Remembering this and the fact that tea is traded like a botanical it seemed logical to Desmond to experiment with tea in his new gin. Initially, he simply took leaf tea and distilled it in alcohol using his 2-litre laboratory still. As a result, he discovered that both Assam and Darjeeling teas were far too tannic but green tea had the required fragrance and aroma, in particular Chinese green tea.

Having already decided on tea based solely on the suitability of its flavour profile in gin, research later revealed that James Burrough's father, William, had been a tea merchant by Royal Appointment to Queen Victoria as part of his grocery business in Ottery St. Mary in Devon.

Beefeater Crown Jewel, the brand's super-premium gin is known for its use of grapefruit so it seemed logical to combine this with botanicals from the original Beefeater recipe and the Chinese green tea. He knew from experience that all these botanicals would combine well but the challenge was to balance the flavours. Angelica's musky, nutty notes were the nearest to the green tea in the Beefeater's original recipe so Desmond cut this back slightly. He also reduced the amount of orange and lemon peel to counterbalance the addition of the grapefruit.

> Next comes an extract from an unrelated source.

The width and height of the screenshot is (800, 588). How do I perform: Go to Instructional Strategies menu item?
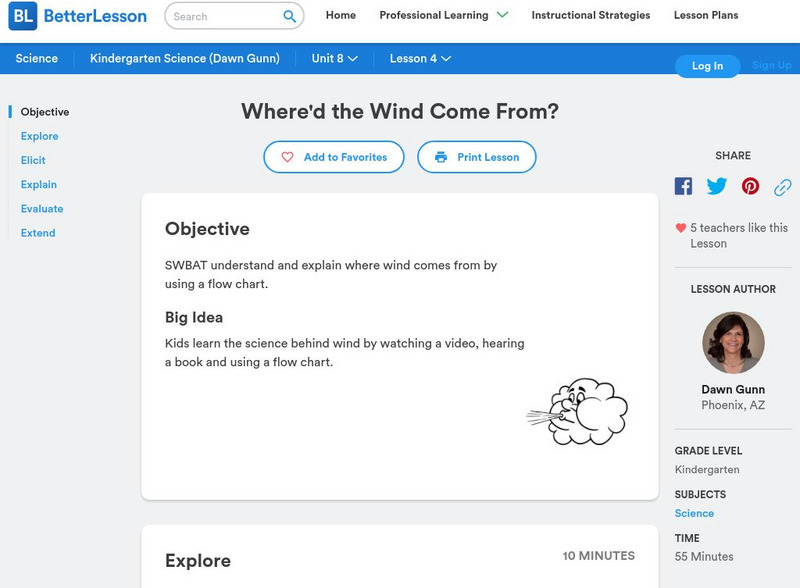[x=591, y=15]
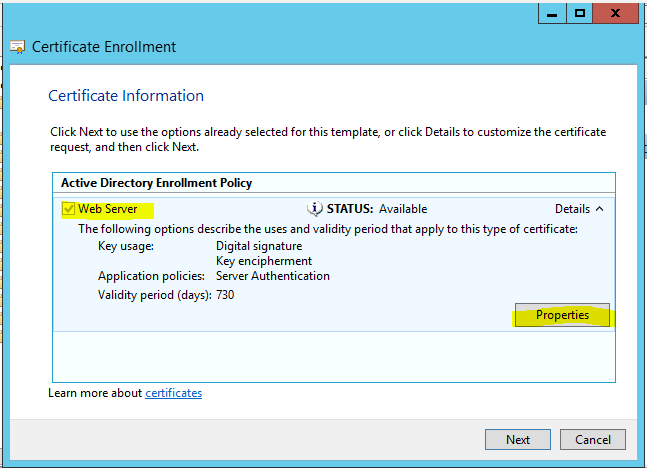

The result of his experimentations was a prototype with the working title 'Big Ben' and this was blind tested by panels in London and New York against six leading gin brands, both neat, in G&Ts, Dry Martinis and Collins'. The feedback was very positive but when the test groups had been told the new gin contained tea, the prototype was so well balanced that they were unable to detect it. It was decided that the tea influence should be increased.

Now tutored in the art of tea tasting, Desmond went back to his tea merchant and tried Japanese Sencha Tea, harvested from the slopes of Mt Fuji. Unusually this rare and expensive tea is steamed to prevent the oxidisation that occurs with other teas and consequently is packed in 200-gram foil bags to keep it fresh - even when ordering in the quantities required for distilling. This added an extra fragrant grassy dimension to the gin.

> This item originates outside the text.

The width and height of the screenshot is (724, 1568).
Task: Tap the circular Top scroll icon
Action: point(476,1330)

ency 38 imageBelieving he had now found the perfect recipe using twelve botanicals, Desmond worked to perfect the steeping and distillation process. He had worried that the full 24-hour steeping process used for Beefeater Original might stew the tea but instead found it beneficial. He did, however, find that the tannins from the tea came over towards the end of the distillation so his 'cut' into the tail of the run for Beefeater 24 is much earlier than is usual. This limits the quantity of gin produced in each run but retains the gin's fresh notes of grapefruit and leaf teas. Desmond believes this to be the earliest cut used in the gin industry and it results in close to a third of each distillation being discarded as feints.

Full-scale distillations proved successful and the now production-ready gin was named Beefeater 24 after Beefeater's overnight steeping process. The Royal Doulton factory next door to the old Lambeth distillery proved the inspiration for the new gin's bottle design. The ceramics factory was one of the champions of the Arts and Crafts movement and naturally, being neighbours, the Burroughs commissioned Royal Doulton decanters in which to bottle some of their liqueurs. Although these were not directly copied, their design style is very apparent in Beefeater 24's bottle.